- **Problem**
If a line below includes the string "toolbar", copy it.

- **Stored data entries**
>>>>>
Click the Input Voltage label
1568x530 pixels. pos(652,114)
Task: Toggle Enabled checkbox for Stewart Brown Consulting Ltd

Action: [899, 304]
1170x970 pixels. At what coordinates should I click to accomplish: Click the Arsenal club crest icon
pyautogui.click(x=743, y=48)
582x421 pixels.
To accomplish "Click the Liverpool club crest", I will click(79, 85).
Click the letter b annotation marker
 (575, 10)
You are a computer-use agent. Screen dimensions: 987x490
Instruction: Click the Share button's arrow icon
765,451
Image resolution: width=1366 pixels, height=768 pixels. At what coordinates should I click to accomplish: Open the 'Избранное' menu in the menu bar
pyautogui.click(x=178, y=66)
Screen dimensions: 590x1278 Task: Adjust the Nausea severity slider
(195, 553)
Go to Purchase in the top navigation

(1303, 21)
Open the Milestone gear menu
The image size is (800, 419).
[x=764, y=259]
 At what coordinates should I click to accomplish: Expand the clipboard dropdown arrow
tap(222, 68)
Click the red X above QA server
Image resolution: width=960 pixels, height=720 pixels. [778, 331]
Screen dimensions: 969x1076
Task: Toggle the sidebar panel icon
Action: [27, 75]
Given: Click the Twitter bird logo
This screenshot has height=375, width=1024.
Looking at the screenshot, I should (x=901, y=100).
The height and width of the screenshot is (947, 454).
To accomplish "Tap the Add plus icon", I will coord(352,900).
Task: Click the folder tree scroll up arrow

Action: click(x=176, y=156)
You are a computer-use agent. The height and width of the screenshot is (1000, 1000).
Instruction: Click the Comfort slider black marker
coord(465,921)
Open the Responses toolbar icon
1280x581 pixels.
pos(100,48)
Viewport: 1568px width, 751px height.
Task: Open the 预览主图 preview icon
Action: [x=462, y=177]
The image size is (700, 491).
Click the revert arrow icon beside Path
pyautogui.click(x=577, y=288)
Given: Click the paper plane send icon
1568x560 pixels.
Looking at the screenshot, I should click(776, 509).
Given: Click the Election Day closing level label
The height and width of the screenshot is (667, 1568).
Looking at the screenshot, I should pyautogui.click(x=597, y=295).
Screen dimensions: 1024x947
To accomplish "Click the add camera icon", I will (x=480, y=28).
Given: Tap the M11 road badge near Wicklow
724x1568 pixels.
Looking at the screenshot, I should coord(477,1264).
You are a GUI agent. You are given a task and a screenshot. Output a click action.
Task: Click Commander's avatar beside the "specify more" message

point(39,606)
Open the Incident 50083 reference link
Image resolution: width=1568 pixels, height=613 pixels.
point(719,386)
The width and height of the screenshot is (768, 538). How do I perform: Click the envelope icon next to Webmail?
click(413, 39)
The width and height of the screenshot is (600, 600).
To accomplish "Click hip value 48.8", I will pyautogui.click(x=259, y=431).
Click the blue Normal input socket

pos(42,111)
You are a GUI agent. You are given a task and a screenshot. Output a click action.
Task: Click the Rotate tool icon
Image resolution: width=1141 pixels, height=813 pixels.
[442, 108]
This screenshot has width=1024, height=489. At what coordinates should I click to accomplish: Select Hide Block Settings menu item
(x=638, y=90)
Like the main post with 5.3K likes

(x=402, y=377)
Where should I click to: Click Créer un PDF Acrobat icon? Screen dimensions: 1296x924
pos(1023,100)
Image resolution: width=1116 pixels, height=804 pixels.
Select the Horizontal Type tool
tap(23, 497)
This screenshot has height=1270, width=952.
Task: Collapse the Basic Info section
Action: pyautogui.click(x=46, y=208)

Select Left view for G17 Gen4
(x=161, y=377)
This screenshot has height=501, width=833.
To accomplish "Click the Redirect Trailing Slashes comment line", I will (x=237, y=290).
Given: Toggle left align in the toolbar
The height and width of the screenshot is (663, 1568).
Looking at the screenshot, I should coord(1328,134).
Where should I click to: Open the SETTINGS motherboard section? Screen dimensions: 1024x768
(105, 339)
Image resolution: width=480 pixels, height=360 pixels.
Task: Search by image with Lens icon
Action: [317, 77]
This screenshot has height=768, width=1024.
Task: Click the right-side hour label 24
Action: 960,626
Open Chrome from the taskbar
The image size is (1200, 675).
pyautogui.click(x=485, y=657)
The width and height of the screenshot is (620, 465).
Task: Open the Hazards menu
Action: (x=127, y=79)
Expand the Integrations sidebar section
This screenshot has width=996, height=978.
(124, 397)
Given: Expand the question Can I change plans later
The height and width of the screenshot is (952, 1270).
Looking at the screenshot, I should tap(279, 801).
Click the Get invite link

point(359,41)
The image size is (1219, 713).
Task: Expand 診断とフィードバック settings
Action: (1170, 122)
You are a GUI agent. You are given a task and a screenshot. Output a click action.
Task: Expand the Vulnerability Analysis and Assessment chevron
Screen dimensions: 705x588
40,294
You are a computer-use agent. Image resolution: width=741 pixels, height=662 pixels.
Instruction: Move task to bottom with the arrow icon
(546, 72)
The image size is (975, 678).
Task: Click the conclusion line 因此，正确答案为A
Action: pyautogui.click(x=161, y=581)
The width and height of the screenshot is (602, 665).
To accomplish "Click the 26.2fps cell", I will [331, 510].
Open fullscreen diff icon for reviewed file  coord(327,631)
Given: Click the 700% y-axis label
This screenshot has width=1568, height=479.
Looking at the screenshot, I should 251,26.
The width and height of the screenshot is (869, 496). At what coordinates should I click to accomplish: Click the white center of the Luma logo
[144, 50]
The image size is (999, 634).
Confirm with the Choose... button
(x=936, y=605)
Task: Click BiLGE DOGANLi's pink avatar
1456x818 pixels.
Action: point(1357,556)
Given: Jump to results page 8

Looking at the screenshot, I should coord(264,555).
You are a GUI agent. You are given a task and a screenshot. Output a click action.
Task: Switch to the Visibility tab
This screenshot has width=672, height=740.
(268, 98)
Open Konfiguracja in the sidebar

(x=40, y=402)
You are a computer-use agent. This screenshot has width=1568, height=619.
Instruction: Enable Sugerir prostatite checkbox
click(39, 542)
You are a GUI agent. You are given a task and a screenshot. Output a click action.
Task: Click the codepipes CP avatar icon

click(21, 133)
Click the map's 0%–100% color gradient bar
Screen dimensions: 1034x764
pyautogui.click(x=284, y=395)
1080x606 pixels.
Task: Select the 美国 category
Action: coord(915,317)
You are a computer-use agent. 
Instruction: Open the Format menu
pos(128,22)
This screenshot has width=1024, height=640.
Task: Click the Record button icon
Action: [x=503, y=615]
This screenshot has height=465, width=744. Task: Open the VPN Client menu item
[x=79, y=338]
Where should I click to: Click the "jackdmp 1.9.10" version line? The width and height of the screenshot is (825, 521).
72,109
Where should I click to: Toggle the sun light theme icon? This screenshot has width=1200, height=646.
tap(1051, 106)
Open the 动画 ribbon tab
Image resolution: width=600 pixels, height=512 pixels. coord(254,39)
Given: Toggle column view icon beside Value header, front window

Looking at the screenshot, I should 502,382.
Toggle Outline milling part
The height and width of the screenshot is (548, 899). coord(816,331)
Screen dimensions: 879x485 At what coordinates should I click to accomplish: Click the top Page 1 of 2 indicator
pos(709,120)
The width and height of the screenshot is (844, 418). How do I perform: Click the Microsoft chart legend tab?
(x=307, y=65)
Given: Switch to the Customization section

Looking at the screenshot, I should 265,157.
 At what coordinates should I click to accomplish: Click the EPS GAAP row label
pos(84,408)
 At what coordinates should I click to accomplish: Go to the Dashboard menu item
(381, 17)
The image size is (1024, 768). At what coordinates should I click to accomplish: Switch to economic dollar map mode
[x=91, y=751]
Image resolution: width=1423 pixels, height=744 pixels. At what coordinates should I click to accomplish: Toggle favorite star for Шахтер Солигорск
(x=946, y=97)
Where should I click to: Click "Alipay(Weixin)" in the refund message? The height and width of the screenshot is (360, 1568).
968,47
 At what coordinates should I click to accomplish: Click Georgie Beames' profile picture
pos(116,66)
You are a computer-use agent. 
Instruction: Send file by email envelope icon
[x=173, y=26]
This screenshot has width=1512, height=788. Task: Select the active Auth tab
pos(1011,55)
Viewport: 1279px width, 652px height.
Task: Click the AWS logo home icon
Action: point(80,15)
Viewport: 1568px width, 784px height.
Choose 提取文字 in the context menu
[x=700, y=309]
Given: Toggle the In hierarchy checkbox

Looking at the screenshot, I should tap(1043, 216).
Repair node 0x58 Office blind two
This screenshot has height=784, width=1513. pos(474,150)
<<<<<
- **Problem solution**
Open the Responses toolbar icon
Given: Toggle left align in the toolbar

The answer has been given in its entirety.